----- Information supplied -----
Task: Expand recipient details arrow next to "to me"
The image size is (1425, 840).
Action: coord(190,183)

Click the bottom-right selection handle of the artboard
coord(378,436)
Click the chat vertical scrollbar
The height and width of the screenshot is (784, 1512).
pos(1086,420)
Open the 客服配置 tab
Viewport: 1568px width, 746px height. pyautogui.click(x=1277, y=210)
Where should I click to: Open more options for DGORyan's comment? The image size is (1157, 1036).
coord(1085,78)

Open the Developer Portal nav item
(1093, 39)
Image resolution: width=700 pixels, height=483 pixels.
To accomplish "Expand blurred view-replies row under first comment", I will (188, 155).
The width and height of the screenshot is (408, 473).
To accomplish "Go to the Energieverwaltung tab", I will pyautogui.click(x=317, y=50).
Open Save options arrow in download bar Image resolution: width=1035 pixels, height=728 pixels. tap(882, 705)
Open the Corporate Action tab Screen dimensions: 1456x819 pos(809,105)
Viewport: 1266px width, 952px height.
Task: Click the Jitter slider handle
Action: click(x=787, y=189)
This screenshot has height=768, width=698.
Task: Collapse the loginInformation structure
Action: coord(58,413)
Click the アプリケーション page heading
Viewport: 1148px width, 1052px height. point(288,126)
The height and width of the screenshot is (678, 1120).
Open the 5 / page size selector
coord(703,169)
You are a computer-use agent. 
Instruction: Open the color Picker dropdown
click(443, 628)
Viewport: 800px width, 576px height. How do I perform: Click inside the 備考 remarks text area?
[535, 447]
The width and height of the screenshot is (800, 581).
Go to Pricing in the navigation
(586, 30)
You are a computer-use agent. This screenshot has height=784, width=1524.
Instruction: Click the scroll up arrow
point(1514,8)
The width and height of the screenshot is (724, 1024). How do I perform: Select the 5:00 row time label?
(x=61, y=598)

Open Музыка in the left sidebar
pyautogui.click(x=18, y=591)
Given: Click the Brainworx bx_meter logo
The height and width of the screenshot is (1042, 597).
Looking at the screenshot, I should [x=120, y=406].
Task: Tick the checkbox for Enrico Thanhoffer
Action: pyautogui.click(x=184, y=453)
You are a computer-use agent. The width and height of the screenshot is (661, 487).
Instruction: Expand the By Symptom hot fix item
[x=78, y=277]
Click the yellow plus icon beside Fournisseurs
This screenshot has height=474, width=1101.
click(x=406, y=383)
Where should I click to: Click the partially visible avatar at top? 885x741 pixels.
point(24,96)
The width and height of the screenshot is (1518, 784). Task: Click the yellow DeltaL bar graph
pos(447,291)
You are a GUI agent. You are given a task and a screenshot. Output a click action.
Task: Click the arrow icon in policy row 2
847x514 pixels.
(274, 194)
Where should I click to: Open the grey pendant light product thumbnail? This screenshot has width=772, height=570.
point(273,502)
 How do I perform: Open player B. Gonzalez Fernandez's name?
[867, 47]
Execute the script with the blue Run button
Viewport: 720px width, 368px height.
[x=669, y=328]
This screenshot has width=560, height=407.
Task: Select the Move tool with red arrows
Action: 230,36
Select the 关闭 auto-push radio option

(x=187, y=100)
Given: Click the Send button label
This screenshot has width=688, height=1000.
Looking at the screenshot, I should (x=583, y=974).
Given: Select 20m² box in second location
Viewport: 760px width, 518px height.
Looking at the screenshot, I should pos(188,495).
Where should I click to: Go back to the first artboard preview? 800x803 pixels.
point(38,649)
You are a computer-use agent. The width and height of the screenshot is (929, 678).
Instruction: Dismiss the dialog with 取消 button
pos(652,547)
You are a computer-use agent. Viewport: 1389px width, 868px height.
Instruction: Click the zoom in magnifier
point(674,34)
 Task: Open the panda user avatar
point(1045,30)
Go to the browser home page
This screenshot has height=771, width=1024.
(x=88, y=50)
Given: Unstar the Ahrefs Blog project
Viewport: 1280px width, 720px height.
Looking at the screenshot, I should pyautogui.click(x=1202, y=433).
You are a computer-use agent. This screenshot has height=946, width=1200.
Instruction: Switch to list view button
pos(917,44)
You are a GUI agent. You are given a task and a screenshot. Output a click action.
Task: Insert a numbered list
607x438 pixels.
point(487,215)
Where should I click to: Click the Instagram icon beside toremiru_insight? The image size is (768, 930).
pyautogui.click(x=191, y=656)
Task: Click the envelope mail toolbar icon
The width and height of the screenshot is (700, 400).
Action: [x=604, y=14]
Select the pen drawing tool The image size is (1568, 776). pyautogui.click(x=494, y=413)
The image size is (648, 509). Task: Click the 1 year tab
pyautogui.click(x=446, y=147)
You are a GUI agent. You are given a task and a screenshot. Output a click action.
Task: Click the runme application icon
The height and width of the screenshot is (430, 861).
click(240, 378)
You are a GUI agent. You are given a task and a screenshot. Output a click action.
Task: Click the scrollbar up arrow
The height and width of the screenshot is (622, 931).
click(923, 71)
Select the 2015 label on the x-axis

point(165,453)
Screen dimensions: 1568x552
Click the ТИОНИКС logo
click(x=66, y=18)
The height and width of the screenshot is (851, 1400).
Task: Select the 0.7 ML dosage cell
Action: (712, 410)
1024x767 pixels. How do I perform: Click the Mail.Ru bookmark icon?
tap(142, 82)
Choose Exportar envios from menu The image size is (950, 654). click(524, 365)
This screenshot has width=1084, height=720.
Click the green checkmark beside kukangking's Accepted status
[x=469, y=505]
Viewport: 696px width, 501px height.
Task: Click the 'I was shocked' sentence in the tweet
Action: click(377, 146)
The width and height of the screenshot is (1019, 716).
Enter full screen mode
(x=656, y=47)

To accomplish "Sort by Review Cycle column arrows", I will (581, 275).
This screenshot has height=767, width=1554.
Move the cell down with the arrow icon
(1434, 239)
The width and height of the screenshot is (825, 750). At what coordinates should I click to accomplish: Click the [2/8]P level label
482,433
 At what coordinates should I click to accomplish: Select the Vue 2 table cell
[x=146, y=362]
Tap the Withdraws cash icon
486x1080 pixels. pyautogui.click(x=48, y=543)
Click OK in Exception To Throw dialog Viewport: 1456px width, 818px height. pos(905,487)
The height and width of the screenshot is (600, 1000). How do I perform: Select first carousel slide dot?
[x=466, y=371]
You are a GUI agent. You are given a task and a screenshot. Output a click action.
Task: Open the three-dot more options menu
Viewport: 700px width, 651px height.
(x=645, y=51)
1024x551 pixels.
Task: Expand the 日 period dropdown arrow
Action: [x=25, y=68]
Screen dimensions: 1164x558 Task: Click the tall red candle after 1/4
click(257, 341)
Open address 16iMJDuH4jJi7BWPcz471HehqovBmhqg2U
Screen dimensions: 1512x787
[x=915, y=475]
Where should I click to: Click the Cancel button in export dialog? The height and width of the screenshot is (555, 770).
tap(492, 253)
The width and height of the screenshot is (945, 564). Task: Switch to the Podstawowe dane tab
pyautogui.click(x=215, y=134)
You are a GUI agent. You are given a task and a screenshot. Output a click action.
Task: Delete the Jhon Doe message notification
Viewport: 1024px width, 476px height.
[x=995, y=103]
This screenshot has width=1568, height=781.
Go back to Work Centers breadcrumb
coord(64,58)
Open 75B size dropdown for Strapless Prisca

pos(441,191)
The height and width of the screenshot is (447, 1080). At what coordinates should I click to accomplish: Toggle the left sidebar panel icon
-----
→ **Job**
Rewrite every line of the listing above as a numbered list, leaving out the blank lines.

→ **Solved exercise**
1. Task: Expand recipient details arrow next to "to me"
2. The image size is (1425, 840).
3. Action: coord(190,183)
4. Click the bottom-right selection handle of the artboard
5. coord(378,436)
6. Click the chat vertical scrollbar
7. The height and width of the screenshot is (784, 1512).
8. pos(1086,420)
9. Open the 客服配置 tab
10. Viewport: 1568px width, 746px height. pyautogui.click(x=1277, y=210)
11. Where should I click to: Open more options for DGORyan's comment? The image size is (1157, 1036).
12. coord(1085,78)
13. Open the Developer Portal nav item
14. (1093, 39)
15. Image resolution: width=700 pixels, height=483 pixels.
16. To accomplish "Expand blurred view-replies row under first comment", I will (188, 155).
17. The width and height of the screenshot is (408, 473).
18. To accomplish "Go to the Energieverwaltung tab", I will pyautogui.click(x=317, y=50).
19. Open Save options arrow in download bar Image resolution: width=1035 pixels, height=728 pixels. tap(882, 705)
20. Open the Corporate Action tab Screen dimensions: 1456x819 pos(809,105)
21. Viewport: 1266px width, 952px height.
22. Task: Click the Jitter slider handle
23. Action: click(x=787, y=189)
24. This screenshot has height=768, width=698.
25. Task: Collapse the loginInformation structure
26. Action: coord(58,413)
27. Click the アプリケーション page heading
28. Viewport: 1148px width, 1052px height. point(288,126)
29. The height and width of the screenshot is (678, 1120).
30. Open the 5 / page size selector
31. coord(703,169)
32. You are a computer-use agent. 
33. Instruction: Open the color Picker dropdown
34. click(443, 628)
35. Viewport: 800px width, 576px height. How do I perform: Click inside the 備考 remarks text area?
36. [535, 447]
37. The width and height of the screenshot is (800, 581).
38. Go to Pricing in the navigation
39. (586, 30)
40. You are a computer-use agent. This screenshot has height=784, width=1524.
41. Instruction: Click the scroll up arrow
42. point(1514,8)
43. The width and height of the screenshot is (724, 1024). How do I perform: Select the 5:00 row time label?
44. (x=61, y=598)
45. Open Музыка in the left sidebar
46. pyautogui.click(x=18, y=591)
47. Given: Click the Brainworx bx_meter logo
48. The height and width of the screenshot is (1042, 597).
49. Looking at the screenshot, I should [x=120, y=406].
50. Task: Tick the checkbox for Enrico Thanhoffer
51. Action: pyautogui.click(x=184, y=453)
52. You are a computer-use agent. The width and height of the screenshot is (661, 487).
53. Instruction: Expand the By Symptom hot fix item
54. [x=78, y=277]
55. Click the yellow plus icon beside Fournisseurs
56. This screenshot has height=474, width=1101.
57. click(x=406, y=383)
58. Where should I click to: Click the partially visible avatar at top? 885x741 pixels.
59. point(24,96)
60. The width and height of the screenshot is (1518, 784). Task: Click the yellow DeltaL bar graph
61. pos(447,291)
62. You are a GUI agent. You are given a task and a screenshot. Output a click action.
63. Task: Click the arrow icon in policy row 2
64. 847x514 pixels.
65. (274, 194)
66. Where should I click to: Open the grey pendant light product thumbnail? This screenshot has width=772, height=570.
67. point(273,502)
68.  How do I perform: Open player B. Gonzalez Fernandez's name?
69. [867, 47]
70. Execute the script with the blue Run button
71. Viewport: 720px width, 368px height.
72. [x=669, y=328]
73. This screenshot has width=560, height=407.
74. Task: Select the Move tool with red arrows
75. Action: 230,36
76. Select the 关闭 auto-push radio option
77. (x=187, y=100)
78. Given: Click the Send button label
79. This screenshot has width=688, height=1000.
80. Looking at the screenshot, I should (x=583, y=974).
81. Given: Select 20m² box in second location
82. Viewport: 760px width, 518px height.
83. Looking at the screenshot, I should pos(188,495).
84. Where should I click to: Go back to the first artboard preview? 800x803 pixels.
85. point(38,649)
86. You are a computer-use agent. The width and height of the screenshot is (929, 678).
87. Instruction: Dismiss the dialog with 取消 button
88. pos(652,547)
89. You are a computer-use agent. Viewport: 1389px width, 868px height.
90. Instruction: Click the zoom in magnifier
91. point(674,34)
92.  Task: Open the panda user avatar
93. point(1045,30)
94. Go to the browser home page
95. This screenshot has height=771, width=1024.
96. (x=88, y=50)
97. Given: Unstar the Ahrefs Blog project
98. Viewport: 1280px width, 720px height.
99. Looking at the screenshot, I should pyautogui.click(x=1202, y=433).
100. You are a computer-use agent. This screenshot has height=946, width=1200.
101. Instruction: Switch to list view button
102. pos(917,44)
103. You are a GUI agent. You are given a task and a screenshot. Output a click action.
104. Task: Insert a numbered list
105. 607x438 pixels.
106. point(487,215)
107. Where should I click to: Click the Instagram icon beside toremiru_insight? The image size is (768, 930).
108. pyautogui.click(x=191, y=656)
109. Task: Click the envelope mail toolbar icon
110. The width and height of the screenshot is (700, 400).
111. Action: [x=604, y=14]
112. Select the pen drawing tool The image size is (1568, 776). pyautogui.click(x=494, y=413)
113. The image size is (648, 509). Task: Click the 1 year tab
114. pyautogui.click(x=446, y=147)
115. You are a GUI agent. You are given a task and a screenshot. Output a click action.
116. Task: Click the runme application icon
117. The height and width of the screenshot is (430, 861).
118. click(240, 378)
119. You are a GUI agent. You are given a task and a screenshot. Output a click action.
120. Task: Click the scrollbar up arrow
121. The height and width of the screenshot is (622, 931).
122. click(923, 71)
123. Select the 2015 label on the x-axis
124. point(165,453)
125. Screen dimensions: 1568x552
126. Click the ТИОНИКС logo
127. click(x=66, y=18)
128. The height and width of the screenshot is (851, 1400).
129. Task: Select the 0.7 ML dosage cell
130. Action: (712, 410)
131. 1024x767 pixels. How do I perform: Click the Mail.Ru bookmark icon?
132. tap(142, 82)
133. Choose Exportar envios from menu The image size is (950, 654). click(524, 365)
134. This screenshot has width=1084, height=720.
135. Click the green checkmark beside kukangking's Accepted status
136. [x=469, y=505]
137. Viewport: 696px width, 501px height.
138. Task: Click the 'I was shocked' sentence in the tweet
139. Action: click(377, 146)
140. The width and height of the screenshot is (1019, 716).
141. Enter full screen mode
142. (x=656, y=47)
143. To accomplish "Sort by Review Cycle column arrows", I will (581, 275).
144. This screenshot has height=767, width=1554.
145. Move the cell down with the arrow icon
146. (1434, 239)
147. The width and height of the screenshot is (825, 750). At what coordinates should I click to accomplish: Click the [2/8]P level label
148. 482,433
149.  At what coordinates should I click to accomplish: Select the Vue 2 table cell
150. [x=146, y=362]
151. Tap the Withdraws cash icon
152. 486x1080 pixels. pyautogui.click(x=48, y=543)
153. Click OK in Exception To Throw dialog Viewport: 1456px width, 818px height. pos(905,487)
154. The height and width of the screenshot is (600, 1000). How do I perform: Select first carousel slide dot?
155. [x=466, y=371]
156. You are a GUI agent. You are given a task and a screenshot. Output a click action.
157. Task: Open the three-dot more options menu
158. Viewport: 700px width, 651px height.
159. (x=645, y=51)
160. 1024x551 pixels.
161. Task: Expand the 日 period dropdown arrow
162. Action: [x=25, y=68]
163. Screen dimensions: 1164x558 Task: Click the tall red candle after 1/4
164. click(257, 341)
165. Open address 16iMJDuH4jJi7BWPcz471HehqovBmhqg2U
166. Screen dimensions: 1512x787
167. [x=915, y=475]
168. Where should I click to: Click the Cancel button in export dialog? The height and width of the screenshot is (555, 770).
169. tap(492, 253)
170. The width and height of the screenshot is (945, 564). Task: Switch to the Podstawowe dane tab
171. pyautogui.click(x=215, y=134)
172. You are a GUI agent. You are given a task and a screenshot. Output a click action.
173. Task: Delete the Jhon Doe message notification
174. Viewport: 1024px width, 476px height.
175. [x=995, y=103]
176. This screenshot has width=1568, height=781.
177. Go back to Work Centers breadcrumb
178. coord(64,58)
179. Open 75B size dropdown for Strapless Prisca
180. pos(441,191)
181. The height and width of the screenshot is (447, 1080). At what coordinates should I click to accomplish: Toggle the left sidebar panel icon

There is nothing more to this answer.